Records provided: Begin

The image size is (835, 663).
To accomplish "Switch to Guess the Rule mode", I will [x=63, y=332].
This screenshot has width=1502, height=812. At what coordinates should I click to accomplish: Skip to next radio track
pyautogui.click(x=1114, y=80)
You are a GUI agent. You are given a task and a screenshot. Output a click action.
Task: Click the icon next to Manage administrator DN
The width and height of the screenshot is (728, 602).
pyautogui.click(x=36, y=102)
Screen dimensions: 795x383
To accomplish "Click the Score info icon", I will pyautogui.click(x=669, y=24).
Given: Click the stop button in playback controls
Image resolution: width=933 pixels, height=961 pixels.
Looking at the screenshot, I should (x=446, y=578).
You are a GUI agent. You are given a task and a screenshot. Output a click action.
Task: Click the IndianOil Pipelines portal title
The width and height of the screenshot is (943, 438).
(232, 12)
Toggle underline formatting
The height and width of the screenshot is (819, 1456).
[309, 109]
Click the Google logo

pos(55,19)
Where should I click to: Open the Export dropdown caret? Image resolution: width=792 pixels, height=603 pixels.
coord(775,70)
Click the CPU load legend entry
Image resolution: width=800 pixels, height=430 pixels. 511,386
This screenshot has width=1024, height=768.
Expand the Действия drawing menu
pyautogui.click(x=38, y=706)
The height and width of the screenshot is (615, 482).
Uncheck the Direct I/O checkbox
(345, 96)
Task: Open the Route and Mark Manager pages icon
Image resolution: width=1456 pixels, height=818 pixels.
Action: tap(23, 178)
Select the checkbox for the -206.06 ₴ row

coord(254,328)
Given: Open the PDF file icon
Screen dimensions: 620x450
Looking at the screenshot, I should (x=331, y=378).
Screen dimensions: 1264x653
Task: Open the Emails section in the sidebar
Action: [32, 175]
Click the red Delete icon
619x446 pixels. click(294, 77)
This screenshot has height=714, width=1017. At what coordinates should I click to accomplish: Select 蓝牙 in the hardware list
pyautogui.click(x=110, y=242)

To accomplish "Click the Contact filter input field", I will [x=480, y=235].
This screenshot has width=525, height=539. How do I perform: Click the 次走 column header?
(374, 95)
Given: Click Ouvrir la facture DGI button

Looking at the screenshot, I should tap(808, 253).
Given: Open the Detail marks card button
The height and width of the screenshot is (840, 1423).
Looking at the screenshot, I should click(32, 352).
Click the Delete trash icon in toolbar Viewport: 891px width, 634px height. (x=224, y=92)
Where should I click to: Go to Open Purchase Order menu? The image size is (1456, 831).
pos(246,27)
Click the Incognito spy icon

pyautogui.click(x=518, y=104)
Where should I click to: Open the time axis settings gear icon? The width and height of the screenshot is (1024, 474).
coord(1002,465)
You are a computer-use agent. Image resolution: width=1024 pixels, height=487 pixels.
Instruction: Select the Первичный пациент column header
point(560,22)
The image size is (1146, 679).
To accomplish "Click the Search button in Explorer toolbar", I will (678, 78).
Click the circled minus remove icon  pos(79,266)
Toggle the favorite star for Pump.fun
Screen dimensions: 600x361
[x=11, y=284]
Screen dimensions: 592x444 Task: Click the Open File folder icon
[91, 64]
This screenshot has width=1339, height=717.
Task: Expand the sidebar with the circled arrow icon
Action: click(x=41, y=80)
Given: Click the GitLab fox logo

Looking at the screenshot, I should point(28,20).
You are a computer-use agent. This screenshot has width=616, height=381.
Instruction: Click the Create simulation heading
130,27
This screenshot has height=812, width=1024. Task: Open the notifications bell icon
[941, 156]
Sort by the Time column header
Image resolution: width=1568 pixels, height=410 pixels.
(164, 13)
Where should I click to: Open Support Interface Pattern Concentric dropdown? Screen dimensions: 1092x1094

Records provided: End

Task to carry out:
Scan the lines above, and whenever one holds the string "agent", copy it.

Exercise result:
You are a GUI agent. You are given a task and a screenshot. Output a click action.
You are a GUI agent. You are given a task and a screenshot. Output a click action.
You are a computer-use agent. Image resolution: width=1024 pixels, height=487 pixels.
You are a computer-use agent. This screenshot has width=616, height=381.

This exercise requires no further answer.